Detective Jane Tennison feels like she’s been demoted, having been given mundane desk duty jobs at a different police station, due to an incident in a previous case. Her love life is failing and she really wants a new challenge that may prove her self-worth and to her worth to the force. She feels, like her colleague and friend Spencer Gibbs, that they both need something to spice up their police cases. The tiny police station suddenly gets a jolt when a local arts agent, Charles Foxley, turns up dead. The murder is gruesome, one of blunt force: Charles has not only been beaten to death, but has also being dismembered and disembowelled.
Jane sees this case as a way to get her career moving again.
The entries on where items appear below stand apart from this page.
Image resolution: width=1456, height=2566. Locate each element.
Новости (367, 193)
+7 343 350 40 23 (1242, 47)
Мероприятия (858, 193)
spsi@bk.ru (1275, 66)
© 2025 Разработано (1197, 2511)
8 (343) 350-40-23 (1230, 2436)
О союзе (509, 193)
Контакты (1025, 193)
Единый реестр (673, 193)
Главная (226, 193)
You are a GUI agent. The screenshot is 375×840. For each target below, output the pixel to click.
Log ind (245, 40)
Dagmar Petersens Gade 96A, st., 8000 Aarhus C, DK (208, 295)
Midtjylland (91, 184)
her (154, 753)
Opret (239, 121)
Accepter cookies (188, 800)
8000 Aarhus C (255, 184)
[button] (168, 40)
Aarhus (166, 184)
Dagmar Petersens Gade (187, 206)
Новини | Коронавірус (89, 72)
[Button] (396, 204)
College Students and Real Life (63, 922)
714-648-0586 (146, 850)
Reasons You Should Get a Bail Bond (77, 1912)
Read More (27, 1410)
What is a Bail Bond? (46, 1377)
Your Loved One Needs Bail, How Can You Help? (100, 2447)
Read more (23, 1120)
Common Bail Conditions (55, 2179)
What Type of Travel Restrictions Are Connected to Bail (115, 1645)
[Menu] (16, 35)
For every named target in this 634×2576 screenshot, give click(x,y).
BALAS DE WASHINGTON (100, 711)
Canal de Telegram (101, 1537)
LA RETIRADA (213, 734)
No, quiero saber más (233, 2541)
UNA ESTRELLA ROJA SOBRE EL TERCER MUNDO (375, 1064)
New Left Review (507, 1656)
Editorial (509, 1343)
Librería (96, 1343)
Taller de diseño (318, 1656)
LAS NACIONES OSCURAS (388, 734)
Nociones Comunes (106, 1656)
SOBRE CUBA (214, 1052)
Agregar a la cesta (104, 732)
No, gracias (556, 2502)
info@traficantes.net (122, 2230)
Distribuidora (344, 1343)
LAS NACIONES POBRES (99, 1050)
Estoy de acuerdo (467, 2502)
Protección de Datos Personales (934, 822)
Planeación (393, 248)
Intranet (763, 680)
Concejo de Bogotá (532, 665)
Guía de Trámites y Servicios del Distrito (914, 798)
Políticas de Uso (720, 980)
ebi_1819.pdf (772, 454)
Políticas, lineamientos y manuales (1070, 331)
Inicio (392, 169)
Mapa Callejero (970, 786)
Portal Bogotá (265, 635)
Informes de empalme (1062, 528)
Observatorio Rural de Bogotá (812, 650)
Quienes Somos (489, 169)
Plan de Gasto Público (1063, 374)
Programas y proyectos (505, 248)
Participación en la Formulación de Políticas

She is involved in the investigations and many interviews to follow, but even as she follows the process, the senior officers in charge feel she is missing the point and that things are not moving fast enough. Charles Foxley had many friends, but his list of enemies starts to expand rapidly as the interviews continue. Working through all the possible perpetrators is a difficult job. Not only is there an ex-wife, colleagues and clients, but many other would-be suspects to rule out, along with acquiring evidence for the case. Again, Jane works on various gut instincts based on information offered, only to be criticised by senior officers on the case. Nevertheless, she perseveres and continues to pursue her own ideas while also following the official police line.
I read a lot of crime novels, with John Grisham and Harlen Coben being two of my favourite writers, but this is the first Lynda La Plante novel I have read. I found it had a very different feel to it. Starting with a detailed description of weapons and gun training that Jane gets involved with to try and help her confidence and career, it was like no other start to a novel I had read. I know nothing of guns, (except for seeing police gun ranges on television shows) living in Australia where gun control is fairly tight compared with, say, America. But by the time I read this I felt like I had a pretty good understanding of how they worked and the training done by police. The crime itself is described in detail early in the book, with the rest of the narrative relating to the tracking down of the killer. There is also a brief side story about Jane’s weapons training and another police matter she is also drawn into.
This book is a page turner, and I thoroughly enjoyed it almost all the way through. The only thing I will say negatively is that I felt the ending was a little disappointing. Having solved the crime, I felt something was missing, something I felt needed to be pursued further. I felt not doing so detracted from the success of the ending and made it a little unrealistic.
Nevertheless, I will now look out for earlier novels by La Plante as a new author who may appear more in my review list.